Software solution in the software-as-a-service (SaS) model for online meetings and Web conferencing solution catalogue in the SaS Forum receives growth in the area of online meetings and Web conferences. tevia online meeting 2.0 is a software as a service (SaS) solution for teleconferencing, Web conferencing, webinars or video conferences. The product received the innovation award IT the Initiative Mittelstand in the category of ‘Unified Communications’ 2009. Of the company’s customers include among others BMW, practitioners and Cision. SaS forum solution catalog – overview of German software-as-a-service (SaS) solutions target the solution catalog in the SaS Forum is to support users, which are offered in the software-as-a-service model of search software solutions. With software-as-a-service (SaS) applications are not locally on the computer or to the company network installed, but used over the Internet. Typically, Internet access and an appropriate Internet browser enough to use. For operation and maintenance of the SaS provider is responsible.

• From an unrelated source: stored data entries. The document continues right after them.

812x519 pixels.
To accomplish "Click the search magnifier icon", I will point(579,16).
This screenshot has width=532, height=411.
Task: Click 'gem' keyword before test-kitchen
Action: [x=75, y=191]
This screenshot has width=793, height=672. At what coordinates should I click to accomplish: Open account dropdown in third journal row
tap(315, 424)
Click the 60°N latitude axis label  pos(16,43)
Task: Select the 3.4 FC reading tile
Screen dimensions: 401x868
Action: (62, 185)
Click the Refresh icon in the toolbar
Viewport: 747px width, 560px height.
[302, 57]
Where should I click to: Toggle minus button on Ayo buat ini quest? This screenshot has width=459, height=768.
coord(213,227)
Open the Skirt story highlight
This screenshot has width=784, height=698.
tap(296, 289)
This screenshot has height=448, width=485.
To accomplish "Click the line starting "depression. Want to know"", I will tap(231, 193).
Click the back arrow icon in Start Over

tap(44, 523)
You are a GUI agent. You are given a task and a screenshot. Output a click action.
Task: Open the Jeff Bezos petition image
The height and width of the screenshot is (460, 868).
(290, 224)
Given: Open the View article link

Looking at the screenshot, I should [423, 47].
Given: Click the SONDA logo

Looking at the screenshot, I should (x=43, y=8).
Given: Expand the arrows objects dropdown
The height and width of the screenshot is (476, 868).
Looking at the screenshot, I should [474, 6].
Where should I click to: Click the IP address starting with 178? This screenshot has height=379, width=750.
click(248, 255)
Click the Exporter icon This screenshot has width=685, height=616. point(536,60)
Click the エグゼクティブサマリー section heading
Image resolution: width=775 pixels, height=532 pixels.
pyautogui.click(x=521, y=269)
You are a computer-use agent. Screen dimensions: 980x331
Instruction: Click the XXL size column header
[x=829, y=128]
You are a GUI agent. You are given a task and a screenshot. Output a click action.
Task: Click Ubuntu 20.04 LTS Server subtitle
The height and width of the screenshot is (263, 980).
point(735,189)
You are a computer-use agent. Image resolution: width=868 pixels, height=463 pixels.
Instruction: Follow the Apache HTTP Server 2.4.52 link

Pricing is dependent on use. In the solution Gallery of the SaS Forum there since mid-2007, are now more than 150 applications from the various applications available. The directory can be called on the Internet at anwendungen.html. Werner Grohmann, SaS-Forum

The essentials series: Tactics in optimizing virtual machine disk IOPS London, July 21, 2011 – realtime publishers, the leading provider of expert, third-party independent content for the IT market has issued a new e-book entitled “tactics in optimizing virtual machine disk IOPS”. Authored by IT expert Greg shields, the e-book covers vital information for any virtual IT environment, with a host of practices to fully achieve at optimized virtual machine. In his e-book, the author Greg Shields IT whose expertise spans 15 years and is a multiple recipient of Microsoft “Most Valuable Professional” award as well as VMware’s vExpert award comments: “disk optimization in virtual environments is absolutely a necessary activity. That optimization comes in many forms. “A proper design goes far in ensuring hardware is ready to support the IOPS demand of needy VMs. correctly configuring those VMs during operations represents another facet.” The free e-book is intended to show how a bad design combined with incorrect VM configurations can be detrimental to performance and hinder VM disk I / O. Thomas Doria, new business development manager at Diskeeper Corporation Europe comments: “this e-book is a vital tool for today’s IT consultant currently immersed in the field of virtualization.” “It gives IT admins to excellent overview and understanding of two major areas: poor practices that hinder VM disk IOPS and defining requirements for a VM disk optimization solution.” To download the new e-book click here about Diskeeper Corporation – Microsoft Gold partner innovators in performance and reliability technologies : CIOs, IT managers, and system administrators of global Fortune 1000 and Forbes 500 enterprises rely on Diskeeper performance software to provide unparalleled performance and reliability to their business laptops, desktops and servers. Diskeeper 2011 includes the breakthrough IntelliWrite fragmentation prevention technology.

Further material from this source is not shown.